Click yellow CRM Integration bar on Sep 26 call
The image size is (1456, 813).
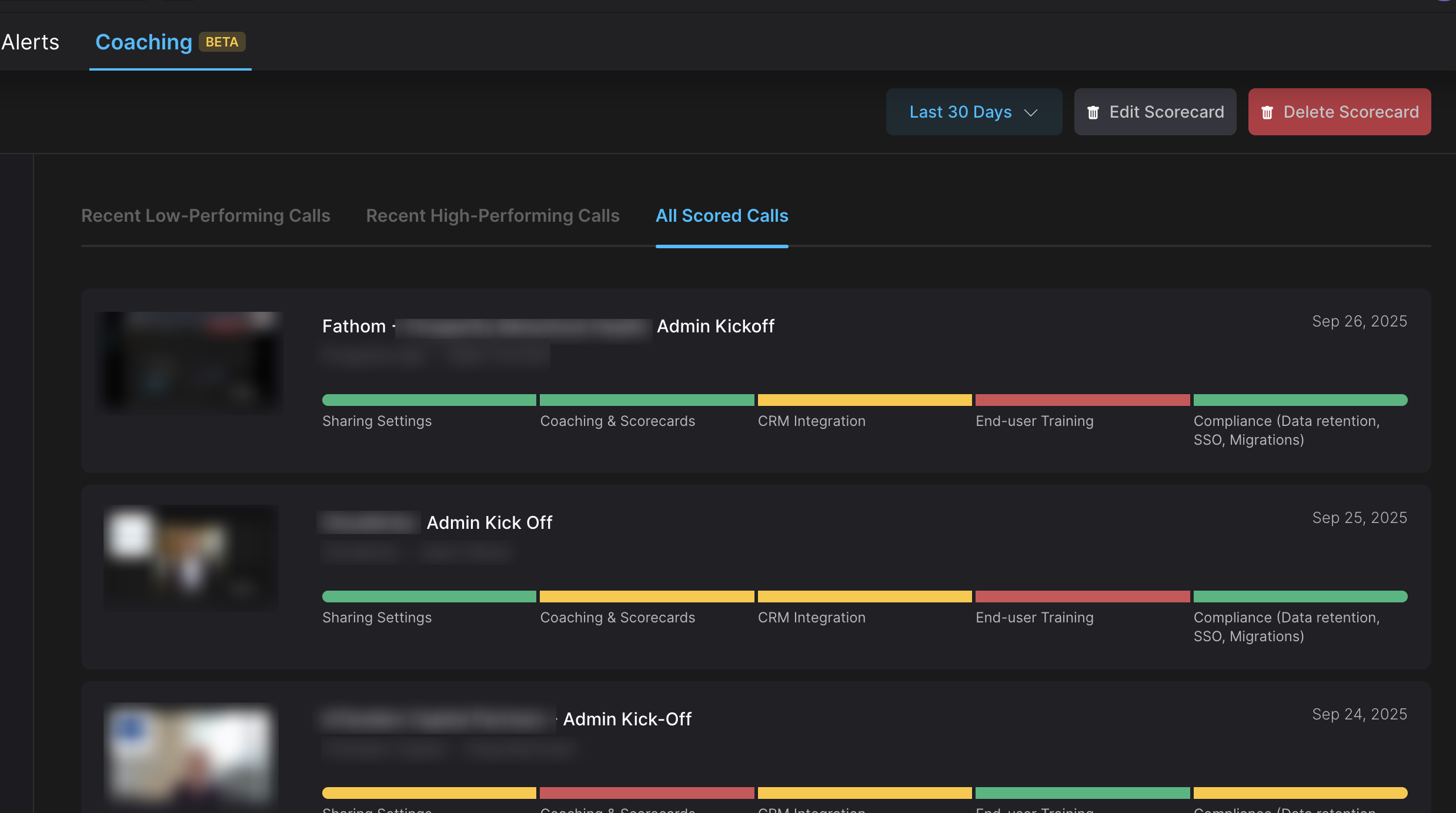(864, 400)
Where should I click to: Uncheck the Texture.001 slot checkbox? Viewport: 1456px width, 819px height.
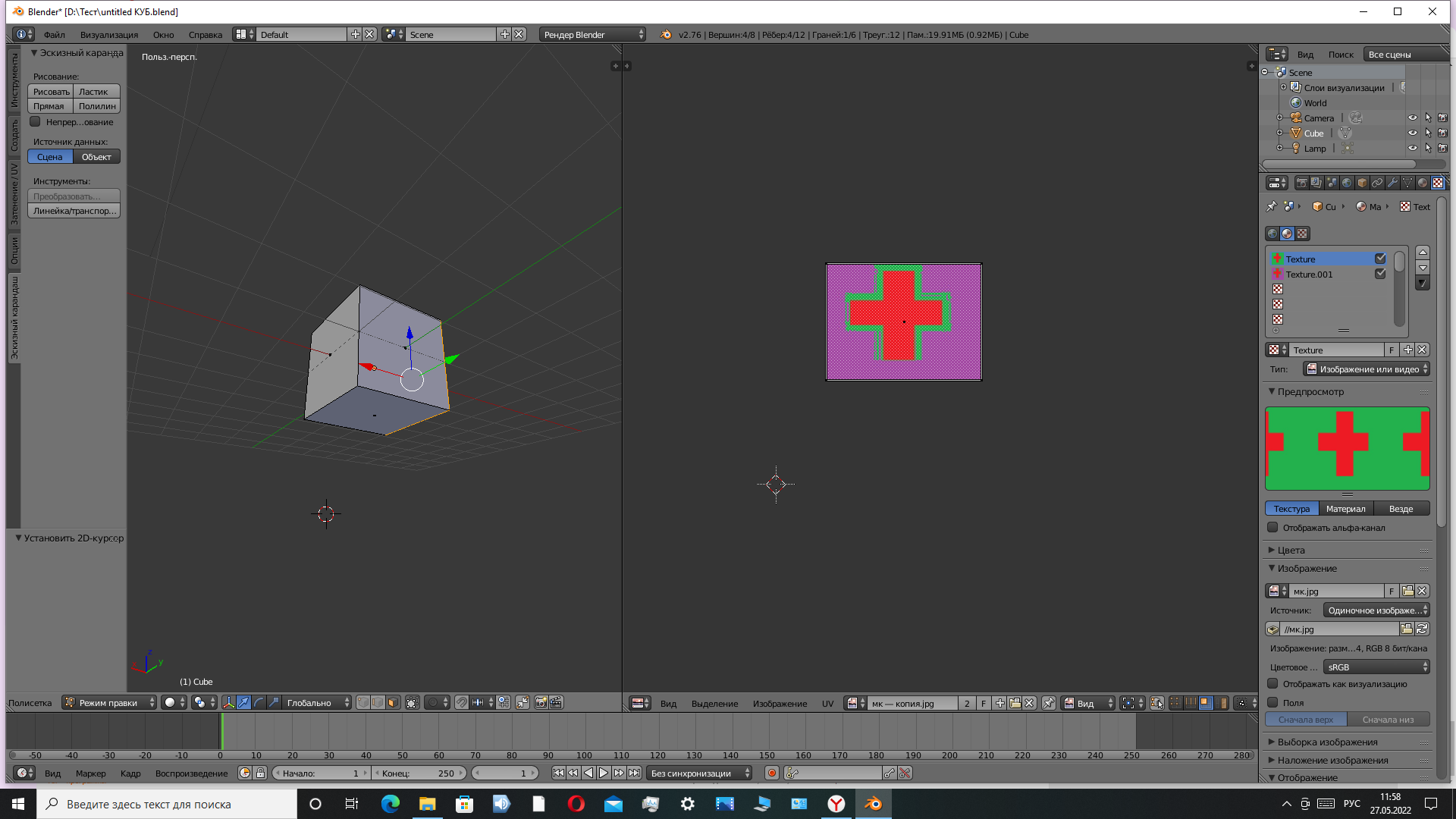(x=1380, y=274)
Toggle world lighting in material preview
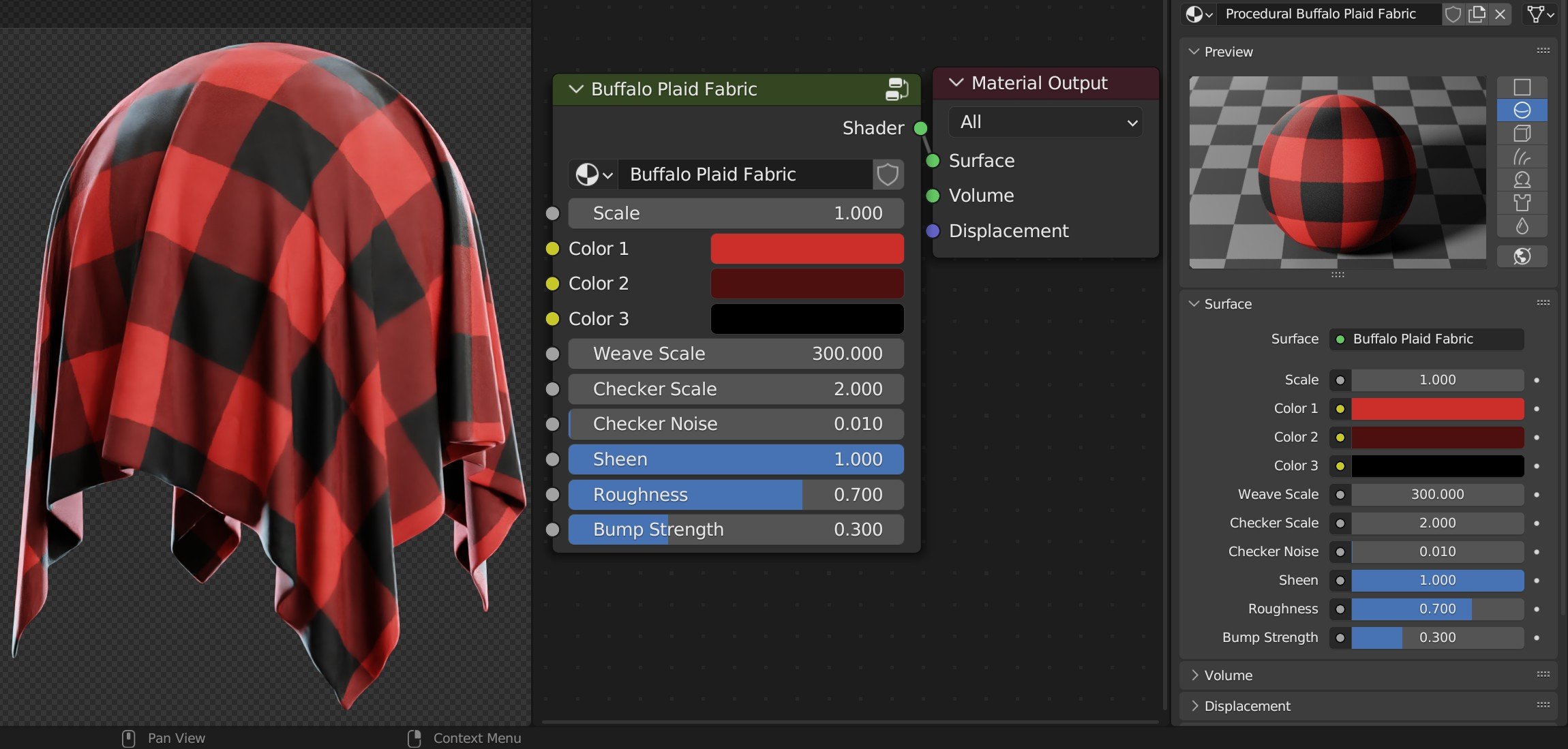The image size is (1568, 749). coord(1522,256)
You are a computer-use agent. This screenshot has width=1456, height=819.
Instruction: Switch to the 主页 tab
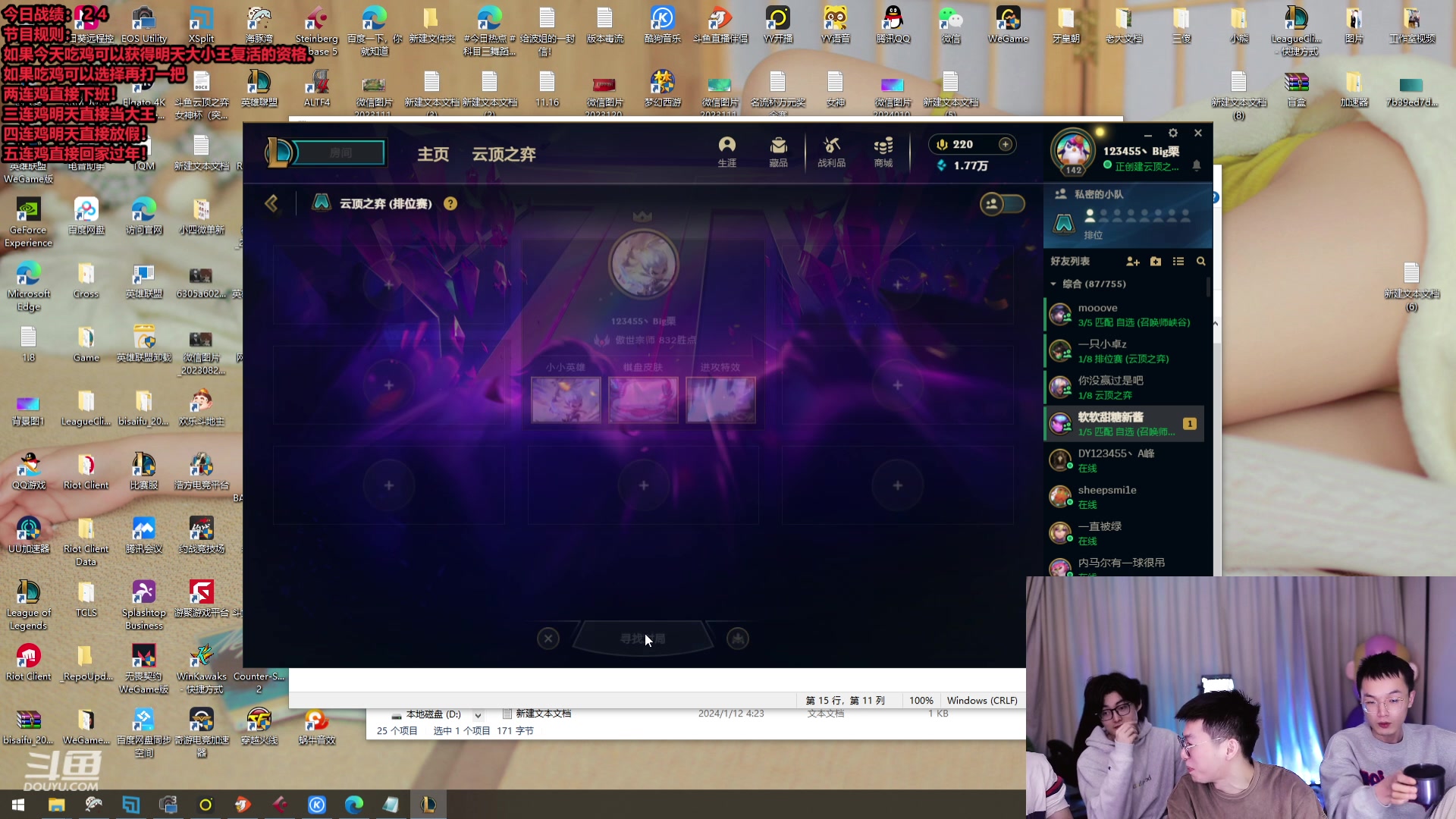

###

What to do.
Make an exact copy of the listing above, omitting the pictures.

Solution to this exercise.
Click yellow CRM Integration bar on Sep 26 call
The image size is (1456, 813).
(864, 400)
Where should I click to: Uncheck the Texture.001 slot checkbox? Viewport: 1456px width, 819px height.
(x=1380, y=274)
Toggle world lighting in material preview
The image size is (1568, 749). coord(1522,256)
You are a computer-use agent. This screenshot has width=1456, height=819.
Instruction: Switch to the 主页 tab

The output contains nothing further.